Pricey ivars « Perpendiculous

2009.07.02

Pricey ivars

Filed under: Programming — cwright @ 12:20 am

(apologies in advance — this will be a rather technical post. It’s eventually intended for fdiv.net, but while it’s getting migrated I figured I’d plop it down here.)

Instance Variables (or, more briefly, ivars) are a pretty simple trend in Object Oriented Languages. They’re data that get carried along inside an object, helping to define its state. While it would be fun to elaborate more on this, this particular article isn’t intended to teach the basics of OOP. So if you’re unsure of what an ivar is, this article probably isn’t for you.

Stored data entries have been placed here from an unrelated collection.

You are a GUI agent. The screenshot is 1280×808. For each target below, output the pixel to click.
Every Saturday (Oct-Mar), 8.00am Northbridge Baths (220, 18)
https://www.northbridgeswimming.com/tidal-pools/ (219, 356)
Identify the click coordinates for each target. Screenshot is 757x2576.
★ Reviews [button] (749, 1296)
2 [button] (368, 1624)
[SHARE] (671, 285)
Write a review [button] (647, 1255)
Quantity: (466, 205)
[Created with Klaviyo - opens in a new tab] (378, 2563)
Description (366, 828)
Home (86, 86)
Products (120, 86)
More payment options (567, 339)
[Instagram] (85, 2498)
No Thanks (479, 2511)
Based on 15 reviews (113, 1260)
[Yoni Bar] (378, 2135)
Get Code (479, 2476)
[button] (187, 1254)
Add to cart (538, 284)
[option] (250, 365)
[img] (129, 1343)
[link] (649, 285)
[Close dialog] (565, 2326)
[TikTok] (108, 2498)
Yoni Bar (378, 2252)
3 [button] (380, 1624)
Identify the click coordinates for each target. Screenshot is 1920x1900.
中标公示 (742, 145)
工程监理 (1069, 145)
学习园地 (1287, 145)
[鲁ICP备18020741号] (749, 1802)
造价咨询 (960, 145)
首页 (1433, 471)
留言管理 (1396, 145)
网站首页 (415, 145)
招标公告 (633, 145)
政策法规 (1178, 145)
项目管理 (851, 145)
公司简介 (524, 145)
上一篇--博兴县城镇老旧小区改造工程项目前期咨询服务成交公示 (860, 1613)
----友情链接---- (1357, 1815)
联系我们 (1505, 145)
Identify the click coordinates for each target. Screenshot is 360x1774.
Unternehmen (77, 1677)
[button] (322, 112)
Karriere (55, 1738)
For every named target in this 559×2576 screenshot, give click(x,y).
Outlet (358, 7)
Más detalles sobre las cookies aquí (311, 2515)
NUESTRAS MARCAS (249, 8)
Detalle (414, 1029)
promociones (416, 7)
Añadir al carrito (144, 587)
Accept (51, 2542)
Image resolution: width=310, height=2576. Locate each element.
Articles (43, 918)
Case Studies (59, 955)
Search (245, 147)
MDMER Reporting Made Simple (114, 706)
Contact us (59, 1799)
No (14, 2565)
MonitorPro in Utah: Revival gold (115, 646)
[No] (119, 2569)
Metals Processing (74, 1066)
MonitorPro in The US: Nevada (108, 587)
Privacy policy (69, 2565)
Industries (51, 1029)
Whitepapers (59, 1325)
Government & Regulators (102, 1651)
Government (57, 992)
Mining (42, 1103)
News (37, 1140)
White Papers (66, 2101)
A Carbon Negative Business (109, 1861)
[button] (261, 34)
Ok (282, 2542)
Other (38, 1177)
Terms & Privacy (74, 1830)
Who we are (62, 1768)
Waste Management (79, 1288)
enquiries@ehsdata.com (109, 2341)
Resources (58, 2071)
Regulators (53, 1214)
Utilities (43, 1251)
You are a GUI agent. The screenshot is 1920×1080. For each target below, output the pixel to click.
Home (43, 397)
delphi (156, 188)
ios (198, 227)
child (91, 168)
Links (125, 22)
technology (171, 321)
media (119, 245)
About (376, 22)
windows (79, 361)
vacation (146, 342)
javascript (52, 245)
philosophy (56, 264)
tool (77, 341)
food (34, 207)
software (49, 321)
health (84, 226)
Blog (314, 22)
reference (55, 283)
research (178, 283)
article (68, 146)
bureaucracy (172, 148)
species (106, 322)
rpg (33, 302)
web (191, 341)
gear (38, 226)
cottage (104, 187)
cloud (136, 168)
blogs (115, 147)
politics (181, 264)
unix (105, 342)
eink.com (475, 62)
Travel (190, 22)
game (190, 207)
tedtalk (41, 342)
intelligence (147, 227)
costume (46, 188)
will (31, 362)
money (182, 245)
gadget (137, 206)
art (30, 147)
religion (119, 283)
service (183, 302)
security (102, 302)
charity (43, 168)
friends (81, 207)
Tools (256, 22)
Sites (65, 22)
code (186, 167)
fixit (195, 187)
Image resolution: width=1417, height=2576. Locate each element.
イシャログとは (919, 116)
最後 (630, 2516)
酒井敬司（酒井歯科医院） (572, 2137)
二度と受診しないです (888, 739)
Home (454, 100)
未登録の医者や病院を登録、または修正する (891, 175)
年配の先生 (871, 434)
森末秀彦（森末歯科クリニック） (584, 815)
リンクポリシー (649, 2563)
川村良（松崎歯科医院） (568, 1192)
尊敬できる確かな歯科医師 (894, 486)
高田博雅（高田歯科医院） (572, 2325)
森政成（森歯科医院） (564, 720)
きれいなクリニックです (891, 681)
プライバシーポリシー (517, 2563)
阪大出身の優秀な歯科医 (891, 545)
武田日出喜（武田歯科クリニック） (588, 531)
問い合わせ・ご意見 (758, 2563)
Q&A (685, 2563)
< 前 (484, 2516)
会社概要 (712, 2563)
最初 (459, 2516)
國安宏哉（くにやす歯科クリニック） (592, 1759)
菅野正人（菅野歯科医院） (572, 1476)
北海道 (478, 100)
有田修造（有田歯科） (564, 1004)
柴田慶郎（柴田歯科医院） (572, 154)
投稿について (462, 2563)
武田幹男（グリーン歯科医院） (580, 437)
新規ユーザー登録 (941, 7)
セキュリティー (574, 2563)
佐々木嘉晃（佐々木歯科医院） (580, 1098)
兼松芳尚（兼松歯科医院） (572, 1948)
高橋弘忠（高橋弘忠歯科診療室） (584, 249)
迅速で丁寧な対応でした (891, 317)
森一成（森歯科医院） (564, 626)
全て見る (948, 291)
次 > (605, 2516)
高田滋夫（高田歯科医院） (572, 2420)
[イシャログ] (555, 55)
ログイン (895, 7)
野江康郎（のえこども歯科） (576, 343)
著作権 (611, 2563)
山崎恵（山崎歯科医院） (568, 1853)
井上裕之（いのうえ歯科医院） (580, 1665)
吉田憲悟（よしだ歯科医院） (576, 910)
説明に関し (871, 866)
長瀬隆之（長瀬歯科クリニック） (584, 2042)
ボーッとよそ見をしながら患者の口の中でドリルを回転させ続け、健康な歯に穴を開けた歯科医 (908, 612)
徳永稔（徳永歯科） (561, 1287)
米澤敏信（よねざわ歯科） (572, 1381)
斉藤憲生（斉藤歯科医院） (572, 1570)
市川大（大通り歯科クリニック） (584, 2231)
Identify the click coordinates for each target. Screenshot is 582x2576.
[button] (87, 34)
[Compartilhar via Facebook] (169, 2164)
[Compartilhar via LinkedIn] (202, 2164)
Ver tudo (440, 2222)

In Objective-C, (and possibly other languages), ivars have an interesting property — they’re volatile. volatile is one of those shady regions of C and C-derived languages (like Objective-C) that few people talk about, but what it means is that the data behind the variable can change at any moment, so the compiler should reload it from memory whenever it’s used (the alternative is to load it once, and store it in a register — this is typically simpler and faster, but sometimes wrong if the data is in fact volatile). This is all well and good, and it performs exactly as intended. However, because of this reloading, we get some negative performance characteristics to go along with it.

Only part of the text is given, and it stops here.